> _REQUIRED ACTION_
Copy each line of the records that holds the string "reply".

> _TASK INPUT_
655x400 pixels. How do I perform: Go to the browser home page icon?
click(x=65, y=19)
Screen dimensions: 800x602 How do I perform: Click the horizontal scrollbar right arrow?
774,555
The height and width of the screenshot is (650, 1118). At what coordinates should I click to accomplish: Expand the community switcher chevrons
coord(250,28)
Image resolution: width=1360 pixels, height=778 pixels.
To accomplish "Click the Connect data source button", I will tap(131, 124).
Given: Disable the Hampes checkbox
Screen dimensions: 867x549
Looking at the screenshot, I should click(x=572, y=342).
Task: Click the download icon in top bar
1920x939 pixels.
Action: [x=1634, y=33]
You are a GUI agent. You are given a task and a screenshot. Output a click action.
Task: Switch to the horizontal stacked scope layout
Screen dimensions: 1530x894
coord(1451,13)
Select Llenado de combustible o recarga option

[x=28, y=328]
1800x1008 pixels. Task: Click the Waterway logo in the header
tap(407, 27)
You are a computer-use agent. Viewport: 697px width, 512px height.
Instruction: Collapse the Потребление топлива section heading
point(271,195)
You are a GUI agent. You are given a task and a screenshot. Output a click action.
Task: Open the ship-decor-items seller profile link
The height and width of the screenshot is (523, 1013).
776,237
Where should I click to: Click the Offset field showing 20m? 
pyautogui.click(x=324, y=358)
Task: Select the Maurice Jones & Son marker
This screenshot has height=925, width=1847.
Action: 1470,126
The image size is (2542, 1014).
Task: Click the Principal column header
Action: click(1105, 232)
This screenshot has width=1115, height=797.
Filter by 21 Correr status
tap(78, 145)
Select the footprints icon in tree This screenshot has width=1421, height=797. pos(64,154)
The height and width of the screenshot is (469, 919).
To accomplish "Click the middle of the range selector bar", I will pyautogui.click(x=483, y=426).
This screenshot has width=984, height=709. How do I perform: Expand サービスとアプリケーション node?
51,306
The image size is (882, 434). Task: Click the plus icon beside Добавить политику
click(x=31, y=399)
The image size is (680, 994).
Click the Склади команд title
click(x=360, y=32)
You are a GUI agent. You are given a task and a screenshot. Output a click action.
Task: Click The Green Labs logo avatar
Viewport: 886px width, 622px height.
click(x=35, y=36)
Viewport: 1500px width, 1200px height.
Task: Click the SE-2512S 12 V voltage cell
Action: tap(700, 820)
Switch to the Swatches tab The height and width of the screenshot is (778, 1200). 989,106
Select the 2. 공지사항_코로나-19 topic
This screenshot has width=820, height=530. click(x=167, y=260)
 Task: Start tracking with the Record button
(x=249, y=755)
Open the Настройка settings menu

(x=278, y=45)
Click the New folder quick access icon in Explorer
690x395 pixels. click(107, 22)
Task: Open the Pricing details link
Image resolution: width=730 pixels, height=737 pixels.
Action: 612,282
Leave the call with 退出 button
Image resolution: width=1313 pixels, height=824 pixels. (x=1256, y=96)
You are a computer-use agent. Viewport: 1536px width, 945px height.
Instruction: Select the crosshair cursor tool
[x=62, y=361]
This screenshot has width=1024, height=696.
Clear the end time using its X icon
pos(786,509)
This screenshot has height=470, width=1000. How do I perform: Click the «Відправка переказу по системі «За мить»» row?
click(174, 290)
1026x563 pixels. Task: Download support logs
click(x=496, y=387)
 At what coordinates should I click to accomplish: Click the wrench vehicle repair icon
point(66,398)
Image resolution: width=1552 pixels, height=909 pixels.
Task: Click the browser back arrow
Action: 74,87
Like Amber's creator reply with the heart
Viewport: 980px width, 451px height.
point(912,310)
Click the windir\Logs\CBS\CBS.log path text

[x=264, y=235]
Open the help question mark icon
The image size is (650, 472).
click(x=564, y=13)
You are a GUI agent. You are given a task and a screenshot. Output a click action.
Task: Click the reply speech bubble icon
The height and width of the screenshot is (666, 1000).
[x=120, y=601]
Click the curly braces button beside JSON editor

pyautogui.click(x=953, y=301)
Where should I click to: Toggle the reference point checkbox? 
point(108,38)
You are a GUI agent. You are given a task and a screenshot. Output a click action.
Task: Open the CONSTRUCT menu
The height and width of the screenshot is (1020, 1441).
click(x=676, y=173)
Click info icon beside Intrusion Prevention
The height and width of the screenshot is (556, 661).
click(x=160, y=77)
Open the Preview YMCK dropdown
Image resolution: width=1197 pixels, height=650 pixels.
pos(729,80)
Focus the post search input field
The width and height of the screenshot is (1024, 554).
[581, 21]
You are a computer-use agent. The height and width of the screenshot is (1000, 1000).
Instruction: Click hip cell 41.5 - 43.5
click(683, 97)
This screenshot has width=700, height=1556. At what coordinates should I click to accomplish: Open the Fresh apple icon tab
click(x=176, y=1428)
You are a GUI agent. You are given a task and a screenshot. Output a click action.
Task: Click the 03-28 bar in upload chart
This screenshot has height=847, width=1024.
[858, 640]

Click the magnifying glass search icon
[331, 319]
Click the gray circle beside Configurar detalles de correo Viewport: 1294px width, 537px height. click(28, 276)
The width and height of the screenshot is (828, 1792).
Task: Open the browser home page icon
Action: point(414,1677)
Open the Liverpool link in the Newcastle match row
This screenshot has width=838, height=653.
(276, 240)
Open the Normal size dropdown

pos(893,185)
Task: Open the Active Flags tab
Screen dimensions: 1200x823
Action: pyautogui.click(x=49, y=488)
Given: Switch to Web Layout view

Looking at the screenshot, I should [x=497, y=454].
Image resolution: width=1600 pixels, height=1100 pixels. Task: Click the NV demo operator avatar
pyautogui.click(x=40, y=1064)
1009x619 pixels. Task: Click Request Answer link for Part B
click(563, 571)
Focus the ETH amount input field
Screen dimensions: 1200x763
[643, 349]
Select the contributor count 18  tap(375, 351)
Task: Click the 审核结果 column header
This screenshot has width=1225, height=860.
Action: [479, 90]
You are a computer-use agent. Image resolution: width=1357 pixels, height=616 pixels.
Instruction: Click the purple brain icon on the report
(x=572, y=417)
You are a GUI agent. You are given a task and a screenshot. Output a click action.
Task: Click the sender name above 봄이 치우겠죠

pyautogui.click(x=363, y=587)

> _SOLUTION FOR THIS TASK_
Like Amber's creator reply with the heart
Task: Click the reply speech bubble icon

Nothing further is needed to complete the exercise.